I concluded that the Covid Tyranny was being coordinated by the American Military when the 5 Eyes went all-in for lockdowns, along with NATO countries.
But Sweden didn’t. In the EU, it was the only major country which carried on more or less as normal. Why? Because although it was in the EU, at the time it wasn’t in NATO. Now it is …. so next time it will also conform.
“Who ordered and directed these operations? Who benefited from them? Who was and still is covering them up?”
Unless I am missing it, I don’t see you answering those questions.
Related, if there indeed was a “they” who did coordinate all of this and got one over nearly the entire world, why aren’t there government officials who were duped / used / abused of their power at the time complaining and / or trying to raise hell about it?

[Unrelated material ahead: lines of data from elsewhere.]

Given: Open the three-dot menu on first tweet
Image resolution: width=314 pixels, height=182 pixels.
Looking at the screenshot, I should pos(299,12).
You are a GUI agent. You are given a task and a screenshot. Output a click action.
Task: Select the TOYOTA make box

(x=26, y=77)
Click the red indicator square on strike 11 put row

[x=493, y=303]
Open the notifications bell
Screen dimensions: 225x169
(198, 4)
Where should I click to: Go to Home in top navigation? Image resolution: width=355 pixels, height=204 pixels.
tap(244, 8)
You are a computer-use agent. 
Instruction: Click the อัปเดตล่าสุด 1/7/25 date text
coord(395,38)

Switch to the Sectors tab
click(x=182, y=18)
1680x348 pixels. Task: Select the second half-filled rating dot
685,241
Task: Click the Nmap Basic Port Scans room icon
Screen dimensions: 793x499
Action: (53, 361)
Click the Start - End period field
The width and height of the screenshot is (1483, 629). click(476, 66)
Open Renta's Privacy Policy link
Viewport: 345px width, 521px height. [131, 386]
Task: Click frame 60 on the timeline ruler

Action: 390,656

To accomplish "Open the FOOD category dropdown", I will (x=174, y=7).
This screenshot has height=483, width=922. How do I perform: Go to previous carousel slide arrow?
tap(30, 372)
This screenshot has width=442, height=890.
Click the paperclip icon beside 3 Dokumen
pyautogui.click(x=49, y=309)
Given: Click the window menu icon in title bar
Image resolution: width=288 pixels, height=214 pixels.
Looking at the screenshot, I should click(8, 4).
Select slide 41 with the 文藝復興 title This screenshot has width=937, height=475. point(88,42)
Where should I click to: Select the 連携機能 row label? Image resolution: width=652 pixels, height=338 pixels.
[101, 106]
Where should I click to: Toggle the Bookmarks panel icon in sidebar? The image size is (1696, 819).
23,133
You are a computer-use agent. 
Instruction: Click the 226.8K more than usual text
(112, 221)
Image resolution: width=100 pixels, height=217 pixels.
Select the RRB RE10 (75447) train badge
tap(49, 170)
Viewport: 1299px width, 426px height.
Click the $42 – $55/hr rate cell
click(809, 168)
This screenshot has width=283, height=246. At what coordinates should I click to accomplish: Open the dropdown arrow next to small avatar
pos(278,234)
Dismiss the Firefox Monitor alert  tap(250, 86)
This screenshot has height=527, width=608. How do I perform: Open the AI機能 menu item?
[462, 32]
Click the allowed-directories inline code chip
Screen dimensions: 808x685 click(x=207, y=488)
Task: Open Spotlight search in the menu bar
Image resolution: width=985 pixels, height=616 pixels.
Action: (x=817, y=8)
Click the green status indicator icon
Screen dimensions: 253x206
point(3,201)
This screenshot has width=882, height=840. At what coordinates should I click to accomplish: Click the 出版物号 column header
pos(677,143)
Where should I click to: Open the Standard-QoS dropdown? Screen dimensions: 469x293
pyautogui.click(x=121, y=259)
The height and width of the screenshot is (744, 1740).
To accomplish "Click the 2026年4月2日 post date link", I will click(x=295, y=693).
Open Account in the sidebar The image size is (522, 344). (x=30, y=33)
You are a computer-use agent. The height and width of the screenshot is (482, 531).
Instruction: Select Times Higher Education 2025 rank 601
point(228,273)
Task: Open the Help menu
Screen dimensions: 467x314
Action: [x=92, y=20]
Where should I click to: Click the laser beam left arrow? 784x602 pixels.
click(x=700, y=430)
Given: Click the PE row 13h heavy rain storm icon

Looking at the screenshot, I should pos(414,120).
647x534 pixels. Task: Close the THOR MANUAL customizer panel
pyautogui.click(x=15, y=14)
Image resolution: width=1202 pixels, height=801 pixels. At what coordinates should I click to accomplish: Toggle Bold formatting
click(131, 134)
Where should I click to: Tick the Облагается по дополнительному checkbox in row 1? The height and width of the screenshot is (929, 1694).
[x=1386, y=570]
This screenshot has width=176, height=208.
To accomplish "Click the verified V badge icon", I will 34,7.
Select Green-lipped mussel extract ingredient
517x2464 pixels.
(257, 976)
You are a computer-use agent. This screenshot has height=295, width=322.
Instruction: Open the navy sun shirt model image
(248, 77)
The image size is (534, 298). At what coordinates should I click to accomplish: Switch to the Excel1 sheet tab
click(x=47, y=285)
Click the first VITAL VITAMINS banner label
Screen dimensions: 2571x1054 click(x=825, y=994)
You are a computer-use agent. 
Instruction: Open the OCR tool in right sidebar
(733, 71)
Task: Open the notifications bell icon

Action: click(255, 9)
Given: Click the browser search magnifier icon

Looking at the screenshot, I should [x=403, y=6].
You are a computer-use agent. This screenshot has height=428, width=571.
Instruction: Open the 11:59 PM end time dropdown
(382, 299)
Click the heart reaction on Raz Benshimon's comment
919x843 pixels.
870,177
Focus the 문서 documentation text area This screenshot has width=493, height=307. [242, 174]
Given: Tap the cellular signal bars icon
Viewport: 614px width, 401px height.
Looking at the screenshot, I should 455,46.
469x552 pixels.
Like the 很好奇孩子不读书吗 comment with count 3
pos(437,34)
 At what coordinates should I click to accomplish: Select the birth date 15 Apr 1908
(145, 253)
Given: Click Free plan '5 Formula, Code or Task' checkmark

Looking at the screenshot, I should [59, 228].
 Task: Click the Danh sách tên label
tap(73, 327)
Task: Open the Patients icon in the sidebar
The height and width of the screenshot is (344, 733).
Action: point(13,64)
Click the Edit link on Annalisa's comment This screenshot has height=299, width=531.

Governments around the world (and of every political stripe) are filled with narcissists who don’t take kindly to others usurping their power. Trump was in charge when this happened. Even if he was tricked (or whatever) at the time, are you trying to claim that someone like Trump would remain silent about it now if he later discovered the truth (or even just suspected it? Or are you maybe saying that he was in on it? Or that if he was tricked etc that he has decided that it is in his own interest to remain silent now?
That is quite a powerful “they”.
RFK Jr. Stated in his book that covid and the response was a bioweapon run by the military intelligence groups. The pharmaceuticals and Gates and Faucy are integrated and involved in “protecting” western countries from a bioweapons attack. It is stated that these agencies, as far back as the late 1990s considered bioweapons based on enhanced function diseases were a much bigger threat than the proliferation of nuclear weapons. I wonder what will come from RFK being head of HHS? To me, there was absolutely no need for this h8ghly destructive exercise. Who needs enemies when we have these kinds of agencies working for us. More groupthink!
Absolutely outstanding work. Tracing through all these documents that provide evidence for what many of us had already concluded was the truth about the whole disaster.
This is why addressing the origin of the virus is so important. The truth needs to come out publicly about this, so that any State bioweapon research programmes can be properly controlled and those involved held accountable for any problems.
Just a couple more things to add: Sweden notoriously was an exception to the madness, and there the public health people really did run their COVID response. And oh look – Sweden is one of the few Western countries that did not belong to NATO. (It does now.)
Also, this may be of interest. It was reported in the Telegraph but not widely reported in the mainstream media:
https://oversight.house.gov/release/breaking-hhs-formally-debars-ecohealth-alliance-dr-peter-daszak-after-covid-select-reveals-pandemic-era-wrongdoing/
This is very badly titled. It should refer to the ‘Covid-19 Response’ to make it clear that the escape of covid-19 was not a deliberate act of bio-warfare but just an accident from either the WIV with a poor reputation for bio-security, or the Chinese-German lab also in Wuhan. There are enough nutjobs who think it was deliberate without feeding them more.